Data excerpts
********************

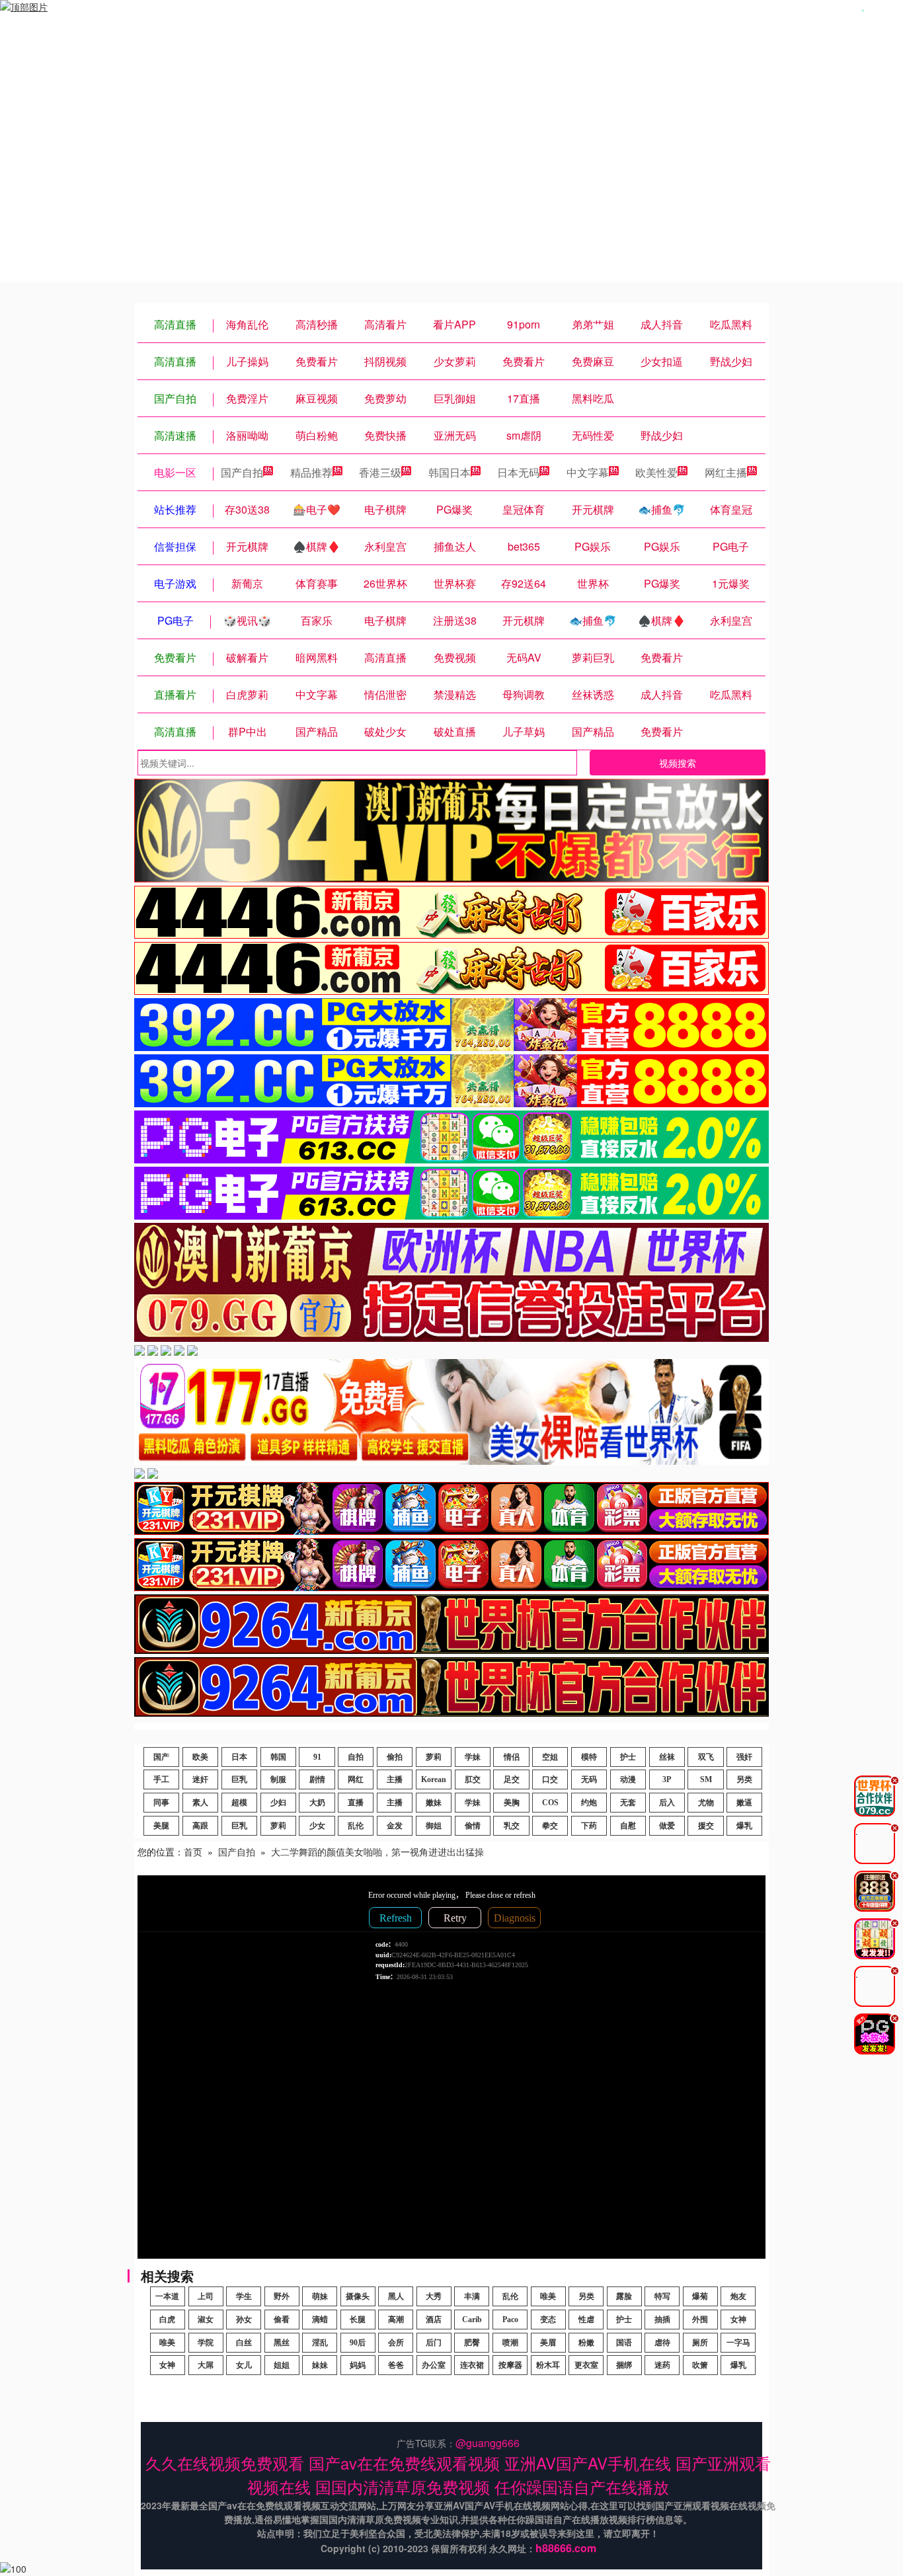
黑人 (396, 2296)
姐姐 (282, 2365)
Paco (510, 2319)
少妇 (278, 1802)
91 (317, 1757)
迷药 (662, 2365)
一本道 (167, 2296)
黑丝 (282, 2342)
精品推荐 (311, 472)
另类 (744, 1779)
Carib (472, 2319)
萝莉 (434, 1757)
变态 (548, 2319)
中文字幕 (588, 472)
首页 (193, 1851)
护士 (628, 1757)
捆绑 (624, 2365)
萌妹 (320, 2296)
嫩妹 (434, 1802)
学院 (206, 2342)
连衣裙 (472, 2365)
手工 (161, 1779)
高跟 (200, 1825)
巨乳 (239, 1779)
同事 (161, 1802)
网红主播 (726, 472)
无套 (628, 1802)
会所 (396, 2342)
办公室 (434, 2365)
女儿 (244, 2365)
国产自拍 (242, 472)
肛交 (473, 1779)
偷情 (473, 1825)
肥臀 (472, 2342)
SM (706, 1779)
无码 (589, 1779)
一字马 (738, 2342)
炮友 (738, 2296)
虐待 (662, 2342)
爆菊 (700, 2296)
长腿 (358, 2319)
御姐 (434, 1825)
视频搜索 (677, 762)
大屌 (206, 2365)
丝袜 (667, 1757)
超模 (239, 1802)
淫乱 (320, 2342)
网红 (356, 1779)
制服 (278, 1779)
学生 (244, 2296)
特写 (662, 2296)
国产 (161, 1757)
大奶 (317, 1802)
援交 (706, 1825)
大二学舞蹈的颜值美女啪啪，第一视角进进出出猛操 (377, 1851)
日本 (239, 1757)
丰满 (472, 2296)
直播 (356, 1802)
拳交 (550, 1825)
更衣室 (586, 2365)
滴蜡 (320, 2319)
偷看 (282, 2319)
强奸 (744, 1757)
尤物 (706, 1802)
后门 (434, 2342)
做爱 (667, 1825)
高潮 (396, 2319)
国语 (624, 2342)
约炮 (589, 1802)
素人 (200, 1802)
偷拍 (395, 1757)
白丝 (244, 2342)
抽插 (662, 2319)
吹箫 (700, 2365)
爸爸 (396, 2365)
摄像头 (358, 2296)
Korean (433, 1779)
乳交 (512, 1825)
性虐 (586, 2319)
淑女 (206, 2319)
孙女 (244, 2319)
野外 (282, 2296)
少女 (317, 1825)
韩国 (278, 1757)
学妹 (473, 1757)
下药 (589, 1825)
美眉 (548, 2342)
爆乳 (744, 1825)
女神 (738, 2319)
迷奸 (200, 1779)
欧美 (200, 1757)
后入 (667, 1802)
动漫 (628, 1779)
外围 (700, 2319)
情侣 (512, 1757)
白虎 (167, 2319)
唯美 (548, 2296)
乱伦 (356, 1825)
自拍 (356, 1757)
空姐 (550, 1757)
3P (666, 1779)
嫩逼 (744, 1802)
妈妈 (358, 2365)
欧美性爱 (656, 472)
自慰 (628, 1825)
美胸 (512, 1802)
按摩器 (510, 2365)
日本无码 (518, 472)
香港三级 (380, 472)
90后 (358, 2342)
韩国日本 (449, 472)
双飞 (706, 1757)
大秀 (434, 2296)
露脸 (624, 2296)
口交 (550, 1779)
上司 (206, 2296)
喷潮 (510, 2342)
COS (550, 1802)
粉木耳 (548, 2365)
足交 (512, 1779)
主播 (395, 1779)
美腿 (161, 1825)
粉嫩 (586, 2342)
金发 (395, 1825)
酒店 (434, 2319)
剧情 (317, 1779)
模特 (589, 1757)
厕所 (700, 2342)
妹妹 (320, 2365)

********************

**PROBLEM REQUIREMENTS**
An exact copy of every entry, pictures left out, is what to write here.

**ANSWER FOR THE TASK**
黑人 (396, 2296)
姐姐 (282, 2365)
Paco (510, 2319)
少妇 (278, 1802)
91 (317, 1757)
迷药 (662, 2365)
一本道 (167, 2296)
黑丝 (282, 2342)
精品推荐 (311, 472)
另类 (744, 1779)
Carib (472, 2319)
萝莉 (434, 1757)
变态 (548, 2319)
中文字幕 (588, 472)
首页 (193, 1851)
护士 (628, 1757)
捆绑 (624, 2365)
萌妹 (320, 2296)
嫩妹 (434, 1802)
学院 (206, 2342)
连衣裙 (472, 2365)
手工 (161, 1779)
高跟 (200, 1825)
巨乳 (239, 1779)
同事 (161, 1802)
网红主播 (726, 472)
无套 (628, 1802)
会所 (396, 2342)
办公室 (434, 2365)
女儿 (244, 2365)
国产自拍 (242, 472)
肛交 (473, 1779)
偷情 (473, 1825)
肥臀 (472, 2342)
SM (706, 1779)
无码 (589, 1779)
一字马 (738, 2342)
炮友 (738, 2296)
虐待 (662, 2342)
爆菊 (700, 2296)
长腿 (358, 2319)
御姐 (434, 1825)
视频搜索 (677, 762)
大屌 (206, 2365)
丝袜 (667, 1757)
超模 (239, 1802)
淫乱 (320, 2342)
网红 (356, 1779)
制服 (278, 1779)
学生 (244, 2296)
特写 (662, 2296)
国产 (161, 1757)
大奶 (317, 1802)
援交 (706, 1825)
大二学舞蹈的颜值美女啪啪，第一视角进进出出猛操 (377, 1851)
日本 (239, 1757)
丰满 (472, 2296)
直播 (356, 1802)
拳交 (550, 1825)
更衣室 (586, 2365)
滴蜡 (320, 2319)
偷看 (282, 2319)
强奸 (744, 1757)
尤物 (706, 1802)
后门 (434, 2342)
做爱 (667, 1825)
高潮 (396, 2319)
国语 (624, 2342)
约炮 (589, 1802)
素人 (200, 1802)
偷拍 (395, 1757)
白丝 (244, 2342)
抽插 (662, 2319)
吹箫 (700, 2365)
爸爸 (396, 2365)
摄像头 (358, 2296)
Korean (433, 1779)
乳交 (512, 1825)
性虐 (586, 2319)
淑女 (206, 2319)
孙女 (244, 2319)
野外 (282, 2296)
少女 (317, 1825)
韩国 (278, 1757)
学妹 (473, 1757)
下药 (589, 1825)
美眉 (548, 2342)
爆乳 (744, 1825)
女神 (738, 2319)
迷奸 (200, 1779)
欧美 (200, 1757)
后入 (667, 1802)
动漫 (628, 1779)
外围 (700, 2319)
情侣 (512, 1757)
白虎 (167, 2319)
唯美 (548, 2296)
乱伦 (356, 1825)
自拍 (356, 1757)
空姐 (550, 1757)
3P (666, 1779)
嫩逼 (744, 1802)
妈妈 (358, 2365)
欧美性爱 (656, 472)
自慰 (628, 1825)
美胸 (512, 1802)
按摩器 (510, 2365)
日本无码 (518, 472)
香港三级 (380, 472)
90后 (358, 2342)
韩国日本 (449, 472)
双飞 (706, 1757)
大秀 (434, 2296)
露脸 (624, 2296)
口交 (550, 1779)
上司 (206, 2296)
喷潮 (510, 2342)
COS (550, 1802)
粉木耳 (548, 2365)
足交 (512, 1779)
主播 (395, 1779)
美腿 (161, 1825)
粉嫩 (586, 2342)
金发 (395, 1825)
酒店 (434, 2319)
剧情 (317, 1779)
模特 (589, 1757)
厕所 (700, 2342)
妹妹 (320, 2365)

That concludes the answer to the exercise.